• _Supplied material_:
================================

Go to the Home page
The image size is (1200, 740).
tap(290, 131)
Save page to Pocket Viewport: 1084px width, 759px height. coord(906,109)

================================

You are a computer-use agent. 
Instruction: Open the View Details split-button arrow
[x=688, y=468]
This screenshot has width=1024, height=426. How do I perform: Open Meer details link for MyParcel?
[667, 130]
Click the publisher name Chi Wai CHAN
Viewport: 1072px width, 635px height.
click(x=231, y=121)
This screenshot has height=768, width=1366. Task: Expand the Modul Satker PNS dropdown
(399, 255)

================================

• _What you need to do_: From the data above, copy each line where the string "page" appears.

• _Task solution_:
Go to the Home page
Save page to Pocket Viewport: 1084px width, 759px height. coord(906,109)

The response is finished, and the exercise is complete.